= Text section =
######
Bayshore Hobbies has been a lot of things in the last 33 years — not least of all, a haven for nerdy kids to escape schoolyard bullies.

"They’d come here and it would be safe," says Rose Kriedemann, the owner. "No one would beat the hell out of them."

But after this week, Westdale Secondary kids will need to look for refuge somewhere else. So will families who bought their kids’ (and grandkids’) first board games there. On Saturday, Bayshore Hobbies is shutting its doors for good.

'This is my world, man.'—Robin Armstrong, longtime customer

It wasn’t an easy decision, Kriedemann says. That much is clear on Thursday afternoon when the store is packed, and tearful goodbyes are mumbled during long hugs between Kriedemann and customers at the cash.

"Thank you very much for being my customer," she says to one, earnestly. "Thanks for being my customer even though you haven’t actually shopped in 15 years," she says to another, less earnestly.
######
= Dataset extract =
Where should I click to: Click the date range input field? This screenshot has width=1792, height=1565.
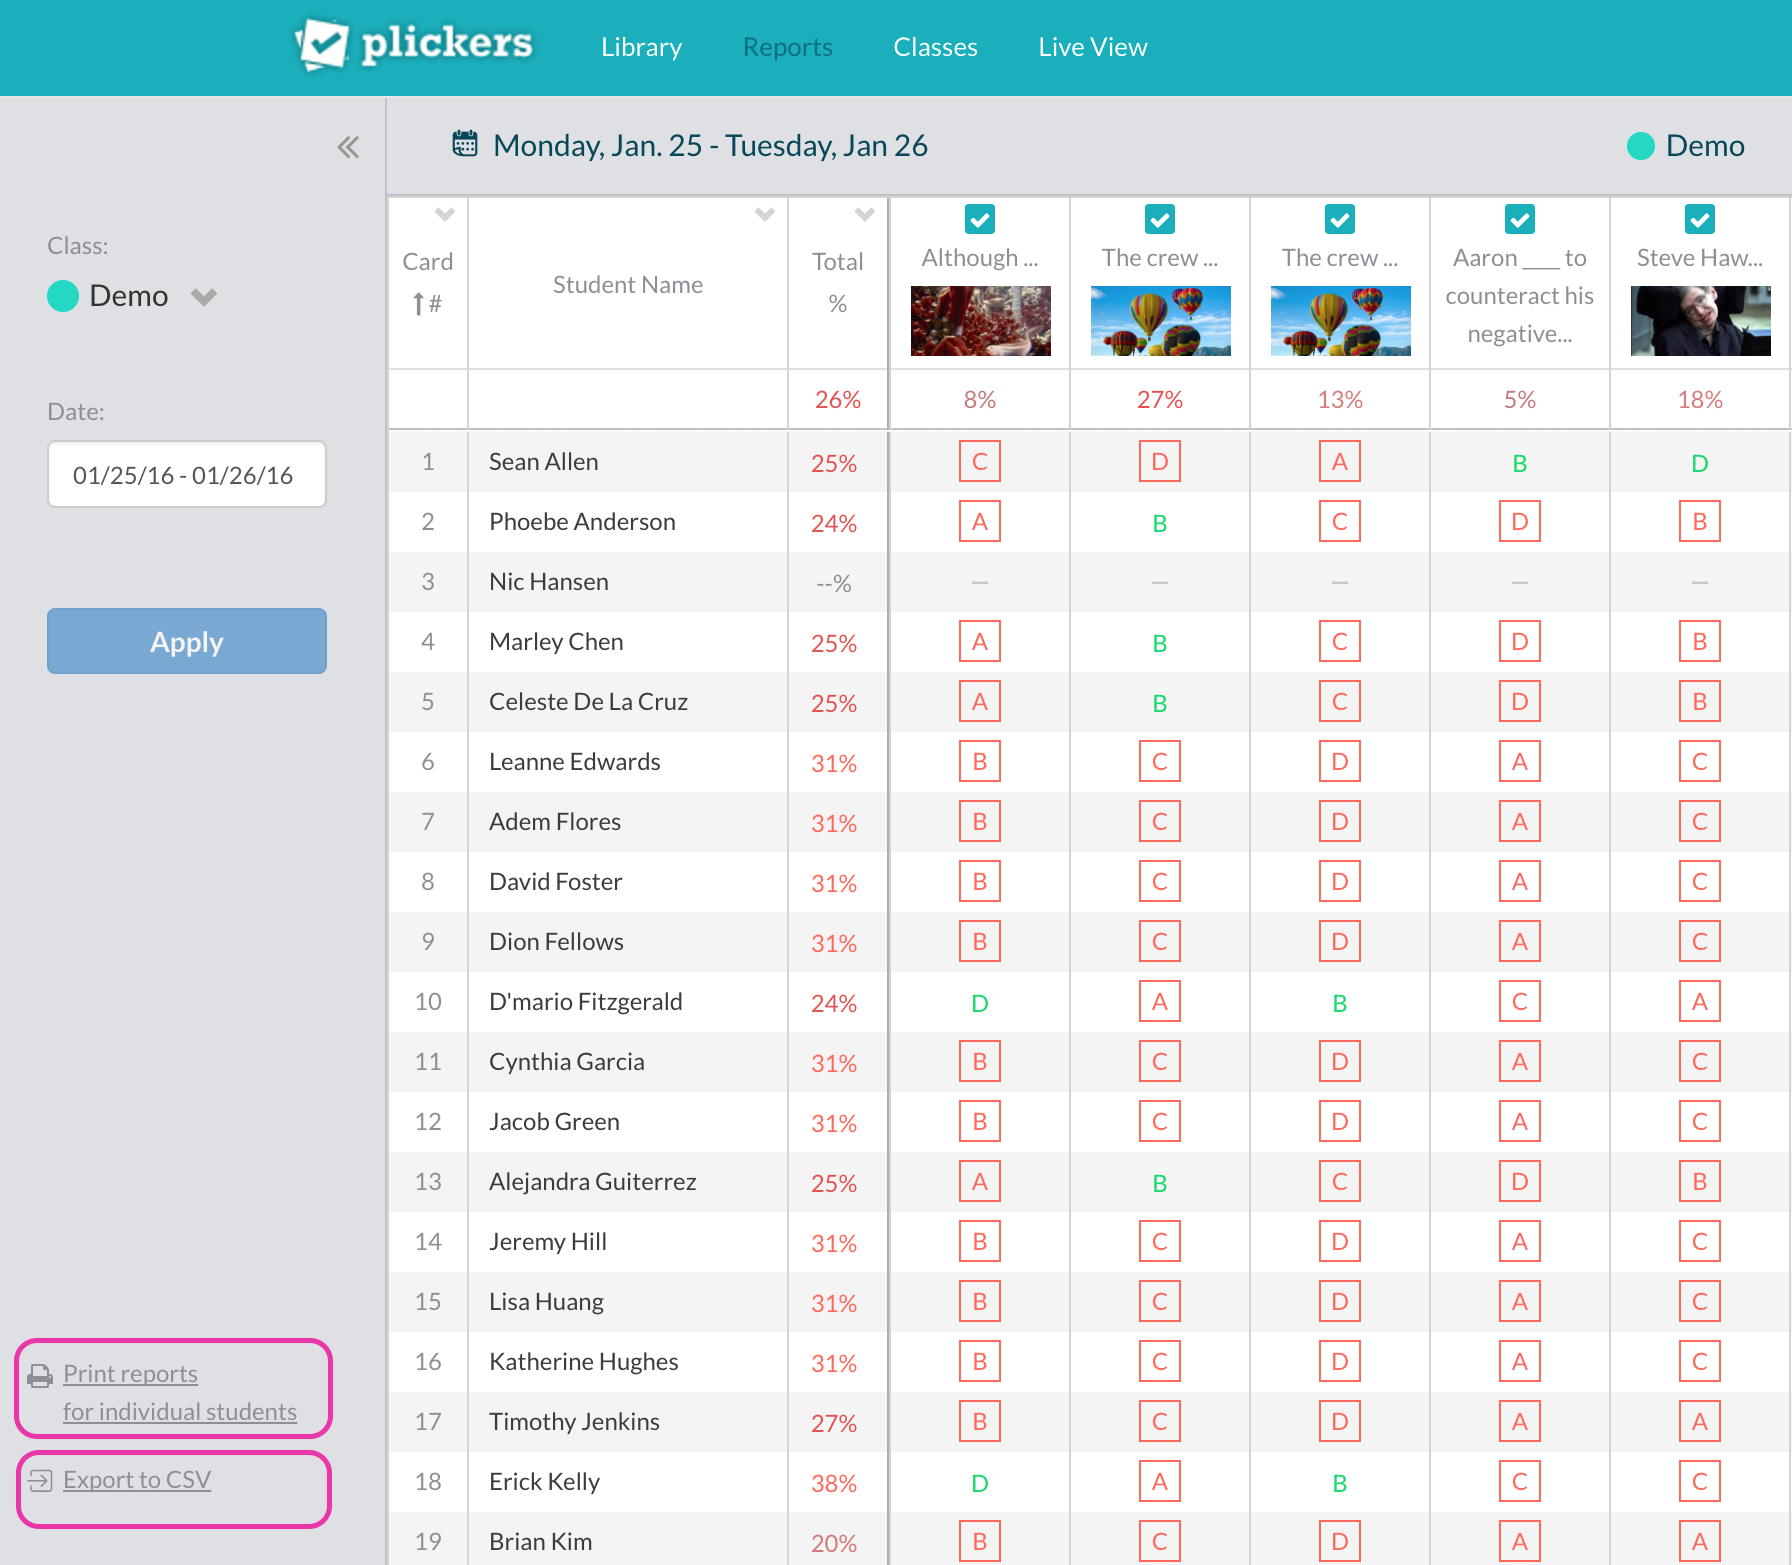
######
= Tasks to perform =
1 - Who owns the store, according to the Bayshore Hobbies article?
2 - Quote the Bayshore Hobbies article from "But after this" to "at the cash.".
The material is irrelevant here.

= Answers to each task =
1 - Rose Kriedemann

2 -
But after this week, Westdale Secondary kids will need to look for refuge somewhere else. So will families who bought their kids’ (and grandkids’) first board games there. On Saturday, Bayshore Hobbies is shutting its doors for good.

'This is my world, man.'—Robin Armstrong, longtime customer

It wasn’t an easy decision, Kriedemann says. That much is clear on Thursday afternoon when the store is packed, and tearful goodbyes are mumbled during long hugs between Kriedemann and customers at the cash.